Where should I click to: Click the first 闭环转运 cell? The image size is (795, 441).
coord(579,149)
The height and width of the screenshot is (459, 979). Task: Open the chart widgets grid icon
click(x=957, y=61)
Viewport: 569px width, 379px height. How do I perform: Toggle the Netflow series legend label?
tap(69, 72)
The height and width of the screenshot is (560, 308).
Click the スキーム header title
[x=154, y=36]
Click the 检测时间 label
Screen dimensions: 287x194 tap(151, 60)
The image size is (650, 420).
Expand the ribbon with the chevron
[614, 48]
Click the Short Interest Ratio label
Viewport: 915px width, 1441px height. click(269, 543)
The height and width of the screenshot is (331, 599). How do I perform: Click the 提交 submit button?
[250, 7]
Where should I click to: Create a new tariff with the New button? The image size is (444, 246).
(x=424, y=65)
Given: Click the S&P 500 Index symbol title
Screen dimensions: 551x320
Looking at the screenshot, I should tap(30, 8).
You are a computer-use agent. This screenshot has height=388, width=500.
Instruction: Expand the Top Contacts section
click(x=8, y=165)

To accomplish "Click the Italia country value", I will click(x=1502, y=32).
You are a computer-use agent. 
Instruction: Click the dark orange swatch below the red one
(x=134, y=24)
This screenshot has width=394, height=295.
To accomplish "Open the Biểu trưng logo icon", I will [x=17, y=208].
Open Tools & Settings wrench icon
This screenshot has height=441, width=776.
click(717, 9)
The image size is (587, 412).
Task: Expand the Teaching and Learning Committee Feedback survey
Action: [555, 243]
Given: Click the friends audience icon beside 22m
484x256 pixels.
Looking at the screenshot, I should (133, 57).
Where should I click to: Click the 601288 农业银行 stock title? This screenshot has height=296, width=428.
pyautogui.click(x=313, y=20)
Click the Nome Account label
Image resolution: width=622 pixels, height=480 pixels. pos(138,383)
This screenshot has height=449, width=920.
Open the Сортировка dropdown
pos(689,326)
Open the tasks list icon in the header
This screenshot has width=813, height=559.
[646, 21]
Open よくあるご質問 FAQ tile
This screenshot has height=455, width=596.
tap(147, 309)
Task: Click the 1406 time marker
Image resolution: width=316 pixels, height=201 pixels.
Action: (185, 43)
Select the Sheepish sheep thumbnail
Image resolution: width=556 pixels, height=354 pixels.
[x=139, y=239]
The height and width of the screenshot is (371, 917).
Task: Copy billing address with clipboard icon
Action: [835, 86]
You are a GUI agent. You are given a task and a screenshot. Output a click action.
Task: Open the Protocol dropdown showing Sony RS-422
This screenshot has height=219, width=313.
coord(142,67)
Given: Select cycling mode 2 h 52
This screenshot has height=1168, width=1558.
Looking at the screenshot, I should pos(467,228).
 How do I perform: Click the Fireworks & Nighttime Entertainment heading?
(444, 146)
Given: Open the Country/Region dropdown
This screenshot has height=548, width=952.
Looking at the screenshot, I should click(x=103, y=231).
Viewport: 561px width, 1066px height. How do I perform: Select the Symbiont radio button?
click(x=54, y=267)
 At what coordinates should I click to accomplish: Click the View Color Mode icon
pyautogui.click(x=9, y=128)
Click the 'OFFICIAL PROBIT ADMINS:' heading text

________

## [AIM OF THE TASK]
Lines of the data above that include the string "agent" must each be copied.

## [ANSWER BELOW]
You are a computer-use agent. This screenshot has height=388, width=500.
You are a computer-use agent. 
You are a GUI agent. You are given a task and a screenshot. Output a click action.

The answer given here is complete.